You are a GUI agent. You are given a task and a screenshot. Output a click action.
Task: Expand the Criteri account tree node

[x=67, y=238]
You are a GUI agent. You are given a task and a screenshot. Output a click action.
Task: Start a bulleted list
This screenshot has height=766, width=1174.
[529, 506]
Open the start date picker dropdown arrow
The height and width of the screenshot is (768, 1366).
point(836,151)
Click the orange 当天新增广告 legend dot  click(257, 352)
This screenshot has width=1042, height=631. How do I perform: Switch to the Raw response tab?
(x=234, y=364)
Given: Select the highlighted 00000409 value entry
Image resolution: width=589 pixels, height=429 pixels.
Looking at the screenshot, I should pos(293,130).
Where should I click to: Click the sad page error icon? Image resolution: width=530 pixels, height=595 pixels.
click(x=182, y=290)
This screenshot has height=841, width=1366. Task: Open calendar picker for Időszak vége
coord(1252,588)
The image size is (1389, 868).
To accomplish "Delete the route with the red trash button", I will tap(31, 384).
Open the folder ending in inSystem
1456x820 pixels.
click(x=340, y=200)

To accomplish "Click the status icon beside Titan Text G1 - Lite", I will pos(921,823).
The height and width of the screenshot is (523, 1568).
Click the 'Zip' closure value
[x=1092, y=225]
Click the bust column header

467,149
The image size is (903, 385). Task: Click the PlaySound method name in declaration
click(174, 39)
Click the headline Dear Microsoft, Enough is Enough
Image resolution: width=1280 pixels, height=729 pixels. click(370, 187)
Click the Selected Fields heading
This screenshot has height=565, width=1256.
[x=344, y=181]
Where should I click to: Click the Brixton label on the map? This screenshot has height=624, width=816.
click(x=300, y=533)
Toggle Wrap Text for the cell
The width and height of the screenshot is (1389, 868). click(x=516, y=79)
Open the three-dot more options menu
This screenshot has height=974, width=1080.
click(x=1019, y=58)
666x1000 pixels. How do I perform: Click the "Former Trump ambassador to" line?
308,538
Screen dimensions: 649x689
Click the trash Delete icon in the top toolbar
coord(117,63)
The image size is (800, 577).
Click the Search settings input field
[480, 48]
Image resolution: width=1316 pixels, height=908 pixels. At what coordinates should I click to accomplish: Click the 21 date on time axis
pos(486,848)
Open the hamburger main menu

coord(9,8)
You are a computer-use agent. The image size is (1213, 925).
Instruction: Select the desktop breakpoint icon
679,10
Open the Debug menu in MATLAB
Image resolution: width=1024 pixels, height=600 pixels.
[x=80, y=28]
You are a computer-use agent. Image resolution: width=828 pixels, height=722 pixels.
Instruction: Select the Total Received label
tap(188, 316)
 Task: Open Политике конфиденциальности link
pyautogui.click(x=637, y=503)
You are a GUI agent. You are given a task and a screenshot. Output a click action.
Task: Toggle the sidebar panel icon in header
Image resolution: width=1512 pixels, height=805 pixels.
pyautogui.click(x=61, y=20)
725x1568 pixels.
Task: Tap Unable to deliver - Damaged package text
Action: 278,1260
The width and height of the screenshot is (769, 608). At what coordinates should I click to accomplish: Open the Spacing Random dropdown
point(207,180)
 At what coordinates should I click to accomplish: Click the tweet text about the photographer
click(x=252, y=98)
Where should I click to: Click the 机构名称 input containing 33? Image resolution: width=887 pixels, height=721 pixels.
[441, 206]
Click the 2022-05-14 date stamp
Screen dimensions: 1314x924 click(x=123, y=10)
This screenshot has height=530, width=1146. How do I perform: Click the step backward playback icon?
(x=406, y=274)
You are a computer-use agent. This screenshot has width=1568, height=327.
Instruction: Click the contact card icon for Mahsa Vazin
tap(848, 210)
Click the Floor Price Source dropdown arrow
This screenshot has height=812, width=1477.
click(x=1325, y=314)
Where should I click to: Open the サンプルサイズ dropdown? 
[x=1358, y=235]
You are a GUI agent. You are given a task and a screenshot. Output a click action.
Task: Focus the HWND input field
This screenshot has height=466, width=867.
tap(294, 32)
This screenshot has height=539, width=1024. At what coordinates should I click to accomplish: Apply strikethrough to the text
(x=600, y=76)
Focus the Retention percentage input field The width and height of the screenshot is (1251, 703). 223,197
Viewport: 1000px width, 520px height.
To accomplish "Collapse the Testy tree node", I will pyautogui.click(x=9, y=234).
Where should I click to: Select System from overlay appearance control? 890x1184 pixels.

● WORK ITEM
Using only the entries above, output the line with "The image size is (1389, 868).", the line with "The height and width of the screenshot is (523, 1568).", and all lines between them, exactly as they stand.

● RESULT FOR THIS TASK
The image size is (1389, 868).
To accomplish "Delete the route with the red trash button", I will tap(31, 384).
Open the folder ending in inSystem
1456x820 pixels.
click(x=340, y=200)

To accomplish "Click the status icon beside Titan Text G1 - Lite", I will pos(921,823).
The height and width of the screenshot is (523, 1568).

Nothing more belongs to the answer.